Available records:

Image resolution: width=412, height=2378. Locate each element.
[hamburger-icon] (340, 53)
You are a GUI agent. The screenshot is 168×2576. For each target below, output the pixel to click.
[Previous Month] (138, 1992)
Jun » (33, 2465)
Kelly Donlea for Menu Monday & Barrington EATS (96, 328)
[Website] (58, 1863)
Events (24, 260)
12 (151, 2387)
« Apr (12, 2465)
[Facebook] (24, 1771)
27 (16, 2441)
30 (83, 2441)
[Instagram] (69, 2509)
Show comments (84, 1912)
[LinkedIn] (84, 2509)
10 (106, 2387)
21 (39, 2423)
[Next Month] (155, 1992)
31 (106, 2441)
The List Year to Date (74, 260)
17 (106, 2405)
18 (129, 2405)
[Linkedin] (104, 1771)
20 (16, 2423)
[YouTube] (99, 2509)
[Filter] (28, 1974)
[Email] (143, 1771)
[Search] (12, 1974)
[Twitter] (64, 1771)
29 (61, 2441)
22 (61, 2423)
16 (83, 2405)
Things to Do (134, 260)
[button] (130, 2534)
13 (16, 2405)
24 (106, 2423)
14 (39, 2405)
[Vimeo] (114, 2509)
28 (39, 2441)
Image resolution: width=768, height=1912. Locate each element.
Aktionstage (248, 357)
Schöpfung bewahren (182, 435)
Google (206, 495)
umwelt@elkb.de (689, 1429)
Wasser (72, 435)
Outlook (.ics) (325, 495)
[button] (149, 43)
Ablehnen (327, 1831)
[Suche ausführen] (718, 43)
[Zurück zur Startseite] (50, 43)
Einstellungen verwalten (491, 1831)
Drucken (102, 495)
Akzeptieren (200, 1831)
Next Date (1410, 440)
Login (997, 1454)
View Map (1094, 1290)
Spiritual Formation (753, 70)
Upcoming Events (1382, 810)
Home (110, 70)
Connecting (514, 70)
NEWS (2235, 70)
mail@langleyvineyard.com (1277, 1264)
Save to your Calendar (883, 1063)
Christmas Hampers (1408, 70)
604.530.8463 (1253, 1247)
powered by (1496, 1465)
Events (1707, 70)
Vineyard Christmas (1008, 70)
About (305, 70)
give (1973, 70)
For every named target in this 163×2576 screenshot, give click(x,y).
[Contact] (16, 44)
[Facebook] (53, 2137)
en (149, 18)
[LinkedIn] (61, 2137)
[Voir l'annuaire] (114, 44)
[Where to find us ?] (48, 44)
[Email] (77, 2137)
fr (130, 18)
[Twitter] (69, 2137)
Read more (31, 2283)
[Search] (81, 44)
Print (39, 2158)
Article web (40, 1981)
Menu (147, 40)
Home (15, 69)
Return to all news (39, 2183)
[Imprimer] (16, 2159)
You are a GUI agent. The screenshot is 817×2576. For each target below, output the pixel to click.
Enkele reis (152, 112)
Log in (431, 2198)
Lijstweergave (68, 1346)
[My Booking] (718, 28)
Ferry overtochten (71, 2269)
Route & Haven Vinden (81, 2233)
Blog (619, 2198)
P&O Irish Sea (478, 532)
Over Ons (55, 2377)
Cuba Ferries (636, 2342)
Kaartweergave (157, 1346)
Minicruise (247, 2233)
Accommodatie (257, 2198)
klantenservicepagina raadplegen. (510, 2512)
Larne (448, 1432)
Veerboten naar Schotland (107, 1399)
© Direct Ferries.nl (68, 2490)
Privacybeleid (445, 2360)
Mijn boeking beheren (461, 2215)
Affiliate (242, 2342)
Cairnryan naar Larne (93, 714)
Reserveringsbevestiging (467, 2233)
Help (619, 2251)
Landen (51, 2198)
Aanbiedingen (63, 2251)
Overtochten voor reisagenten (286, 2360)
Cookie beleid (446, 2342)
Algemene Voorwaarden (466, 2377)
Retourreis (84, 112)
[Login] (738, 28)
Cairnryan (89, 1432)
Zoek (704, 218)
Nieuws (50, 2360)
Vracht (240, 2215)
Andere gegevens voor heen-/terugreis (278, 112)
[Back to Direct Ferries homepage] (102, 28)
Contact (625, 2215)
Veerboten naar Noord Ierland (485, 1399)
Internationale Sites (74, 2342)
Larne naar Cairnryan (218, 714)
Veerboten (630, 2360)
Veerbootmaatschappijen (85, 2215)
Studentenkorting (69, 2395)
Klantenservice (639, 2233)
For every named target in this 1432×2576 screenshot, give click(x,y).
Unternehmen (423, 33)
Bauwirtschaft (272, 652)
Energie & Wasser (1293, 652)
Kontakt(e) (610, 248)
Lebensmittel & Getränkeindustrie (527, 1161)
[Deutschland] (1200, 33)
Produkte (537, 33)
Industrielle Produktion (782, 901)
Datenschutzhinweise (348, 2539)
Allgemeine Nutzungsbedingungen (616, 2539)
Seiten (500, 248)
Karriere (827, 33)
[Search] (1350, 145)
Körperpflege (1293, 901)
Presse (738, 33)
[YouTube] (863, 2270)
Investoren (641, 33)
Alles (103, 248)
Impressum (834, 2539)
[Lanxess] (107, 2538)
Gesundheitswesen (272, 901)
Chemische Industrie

What needs to be done:
Line by line, output the data precisely as shown above.

Written response:
Image resolution: width=412, height=2378. Locate each element.
[hamburger-icon] (340, 53)
You are a GUI agent. The screenshot is 168×2576. For each target below, output the pixel to click.
[Previous Month] (138, 1992)
Jun » (33, 2465)
Kelly Donlea for Menu Monday & Barrington EATS (96, 328)
[Website] (58, 1863)
Events (24, 260)
12 (151, 2387)
« Apr (12, 2465)
[Facebook] (24, 1771)
27 (16, 2441)
30 (83, 2441)
[Instagram] (69, 2509)
Show comments (84, 1912)
[LinkedIn] (84, 2509)
10 (106, 2387)
21 (39, 2423)
[Next Month] (155, 1992)
31 (106, 2441)
The List Year to Date (74, 260)
17 (106, 2405)
18 (129, 2405)
[Linkedin] (104, 1771)
20 (16, 2423)
[YouTube] (99, 2509)
[Filter] (28, 1974)
[Email] (143, 1771)
[Search] (12, 1974)
[Twitter] (64, 1771)
29 (61, 2441)
22 (61, 2423)
16 (83, 2405)
Things to Do (134, 260)
[button] (130, 2534)
13 (16, 2405)
24 (106, 2423)
14 (39, 2405)
[Vimeo] (114, 2509)
28 (39, 2441)
Image resolution: width=768, height=1912. Locate each element.
Aktionstage (248, 357)
Schöpfung bewahren (182, 435)
Google (206, 495)
umwelt@elkb.de (689, 1429)
Wasser (72, 435)
Outlook (.ics) (325, 495)
[button] (149, 43)
Ablehnen (327, 1831)
[Suche ausführen] (718, 43)
[Zurück zur Startseite] (50, 43)
Einstellungen verwalten (491, 1831)
Drucken (102, 495)
Akzeptieren (200, 1831)
Next Date (1410, 440)
Login (997, 1454)
View Map (1094, 1290)
Spiritual Formation (753, 70)
Upcoming Events (1382, 810)
Home (110, 70)
Connecting (514, 70)
NEWS (2235, 70)
mail@langleyvineyard.com (1277, 1264)
Save to your Calendar (883, 1063)
Christmas Hampers (1408, 70)
604.530.8463 (1253, 1247)
powered by (1496, 1465)
Events (1707, 70)
Vineyard Christmas (1008, 70)
About (305, 70)
give (1973, 70)
For every named target in this 163×2576 screenshot, give click(x,y).
[Contact] (16, 44)
[Facebook] (53, 2137)
en (149, 18)
[LinkedIn] (61, 2137)
[Voir l'annuaire] (114, 44)
[Where to find us ?] (48, 44)
[Email] (77, 2137)
fr (130, 18)
[Twitter] (69, 2137)
Read more (31, 2283)
[Search] (81, 44)
Print (39, 2158)
Article web (40, 1981)
Menu (147, 40)
Home (15, 69)
Return to all news (39, 2183)
[Imprimer] (16, 2159)
You are a GUI agent. The screenshot is 817×2576. For each target below, output the pixel to click.
Enkele reis (152, 112)
Log in (431, 2198)
Lijstweergave (68, 1346)
[My Booking] (718, 28)
Ferry overtochten (71, 2269)
Route & Haven Vinden (81, 2233)
Blog (619, 2198)
P&O Irish Sea (478, 532)
Over Ons (55, 2377)
Cuba Ferries (636, 2342)
Kaartweergave (157, 1346)
Minicruise (247, 2233)
Accommodatie (257, 2198)
klantenservicepagina raadplegen. (510, 2512)
Larne (448, 1432)
Veerboten naar Schotland (107, 1399)
© Direct Ferries.nl (68, 2490)
Privacybeleid (445, 2360)
Mijn boeking beheren (461, 2215)
Affiliate (242, 2342)
Cairnryan naar Larne (93, 714)
Reserveringsbevestiging (467, 2233)
Help (619, 2251)
Landen (51, 2198)
Aanbiedingen (63, 2251)
Overtochten voor reisagenten (286, 2360)
Cookie beleid (446, 2342)
Algemene Voorwaarden (466, 2377)
Retourreis (84, 112)
[Login] (738, 28)
Cairnryan (89, 1432)
Zoek (704, 218)
Nieuws (50, 2360)
Vracht (240, 2215)
Andere gegevens voor heen-/terugreis (278, 112)
[Back to Direct Ferries homepage] (102, 28)
Contact (625, 2215)
Veerboten naar Noord Ierland (485, 1399)
Internationale Sites (74, 2342)
Larne naar Cairnryan (218, 714)
Veerboten (630, 2360)
Veerbootmaatschappijen (85, 2215)
Studentenkorting (69, 2395)
Klantenservice (639, 2233)
For every named target in this 1432×2576 screenshot, give click(x,y).
Unternehmen (423, 33)
Bauwirtschaft (272, 652)
Energie & Wasser (1293, 652)
Kontakt(e) (610, 248)
Lebensmittel & Getränkeindustrie (527, 1161)
[Deutschland] (1200, 33)
Produkte (537, 33)
Industrielle Produktion (782, 901)
Datenschutzhinweise (348, 2539)
Allgemeine Nutzungsbedingungen (616, 2539)
Seiten (500, 248)
Karriere (827, 33)
[Search] (1350, 145)
Körperpflege (1293, 901)
Presse (738, 33)
[YouTube] (863, 2270)
Investoren (641, 33)
Alles (103, 248)
Impressum (834, 2539)
[Lanxess] (107, 2538)
Gesundheitswesen (272, 901)
Chemische Industrie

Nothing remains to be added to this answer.